What’s the story behind Dusk, Night, Dawn?
I started writing Dusk, Night, Dawn during the tour for my last book. Everywhere I went, the people in my audiences felt scared and overwhelmed by all the bad news—and this was before COVID-19. So I wanted to share my experiences of going through extremely scary, defeating times without losing my essential isness or my capacity for joy and curiosity.
You got married in 2019, and your attempts to deal with this new relationship dynamic underlie much of Dusk, Night, Dawn. Can you describe some of the ways your marriage affects your outlook on broken relationships and forgiveness?
My husband, Neal, and I have been in quarantine together since right before our one-year anniversary, so things have possibly been a little more insulated than we had been expecting. We’re both pretty easygoing, so that helps a lot, and we both hole up a lot to do our writing, so we have a lot of space apart.
When you’re mostly stuck in a house together and the other person says or does something hurtful, there’s a lot of incentive to work through it. And Neal is (almost) always willing to talk things over. Both of us believe that Earth is Forgiveness School, so we practice on each other. Some days go better than others.
In one chapter, you use the image of Soul Windex. Can you describe Soul Windex and how we use it?
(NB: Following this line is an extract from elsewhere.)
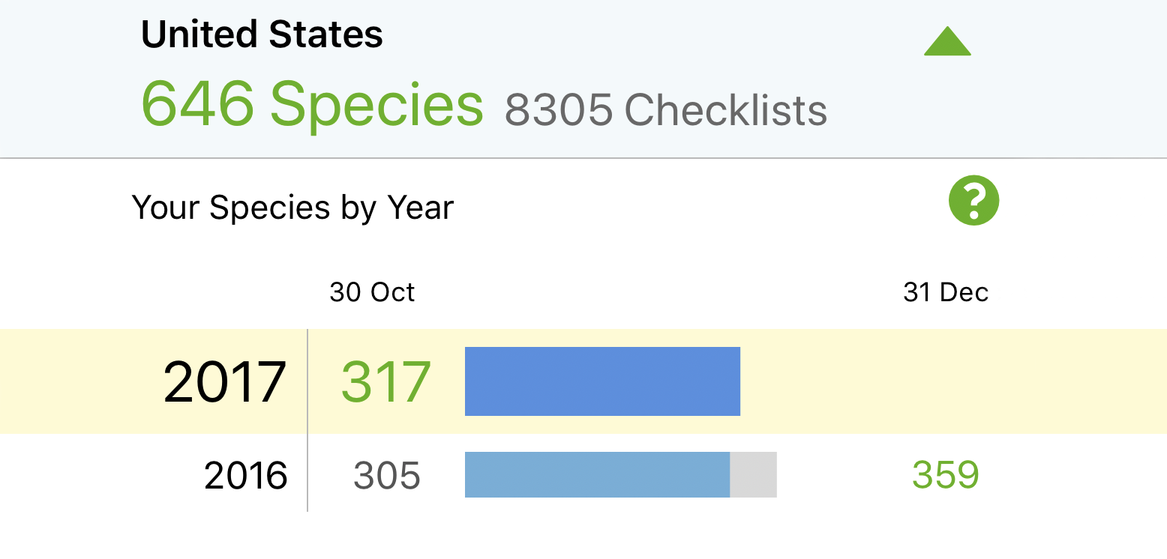1167x559 pixels.
Task: Open the help info for Species by Year
Action: pyautogui.click(x=973, y=200)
Our vision gets so smudged by all the endless and meaningless data that come at us, and by toxic obsessions, cravings, resentments, etc. So Soul Windex is a new way of paying attention to what is real and of real value, so that we are spritzed awake. Think of it as an energetic equivalent to the fluid you clean your windshield with. It’s usually found in nature or in being of service to those in need.
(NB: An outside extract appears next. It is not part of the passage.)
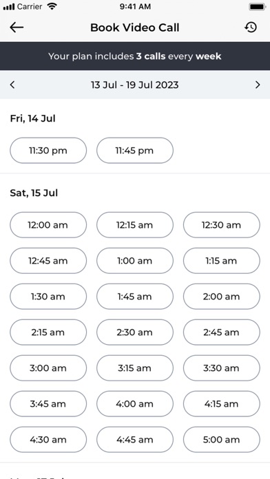Tap the back arrow icon

click(x=17, y=28)
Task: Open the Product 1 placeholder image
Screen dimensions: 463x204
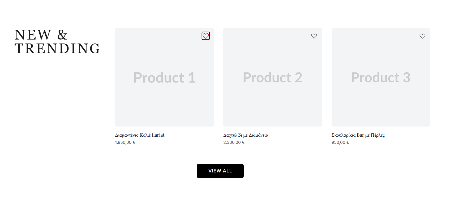Action: click(164, 77)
You write about the tricky concept of sin in this book. Can you define sin? How does your definition of sin differ from the traditional Christian definition?
The origin of the word sin is an archery term for missing the mark. So I don’t see sin so much as drug cartels and porn shops, but rather all the isms—racism, sexism, ageism and so forth.
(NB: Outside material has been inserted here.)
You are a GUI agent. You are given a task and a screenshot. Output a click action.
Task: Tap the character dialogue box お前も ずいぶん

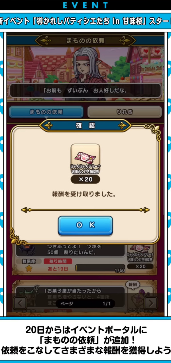tap(85, 90)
How do you describe forgiveness?
Forgiveness is when you decide not to hit back—when your heart softens ever so slightly toward someone who has harmed you or someone you love, or your country. It doesn’t mean you have to have lunch with the person, but it usually involves seeing them as having acted badly from a place of feeling damaged and empty, not from evil.
Do you feel hopeful about the future?
Yes, I have so much hope for the future! Our young people are so incredibly passionate about climate change and have access (because of us older people!) to the greatest scientific knowledge that could ever be. I never lose hope in science or in most people’s essential goodness.
"Even though it gets darker and darker, the light will return in the morning. It always has, it always will."
How do we recover our faith in life?
Basically we start where we are; we start where our butts are. We do kind things for others, and we pay more attention to all the beauty and goodness that surround us. We make gratitude lists of everything that blesses us, that gives us feelings of safety and nurture, pleasure and relief. And on some level, I think we decide to keep the faith.
What will readers be surprised to learn about from Dusk, Night, Dawn?
How really hilarious so much of life can be, if you have a couple of best friends; how much of life still works, no matter what a disaster the Earth or a family is; and how much light can be found almost anywhere we look, no matter how dark and scary the world can be.
What’s the significance of the title Dusk, Night, Dawn?
I discovered that twilight means both dusk, the trippy light before evening, and dawn, that mystical light before morning breaks. And I have felt very strongly for the last few years that this is the darkest the world has ever been—but we have come through so much, with the little pilot light inside us still burning, and even though it gets darker and darker, the light will return in the morning. It always has, it always will.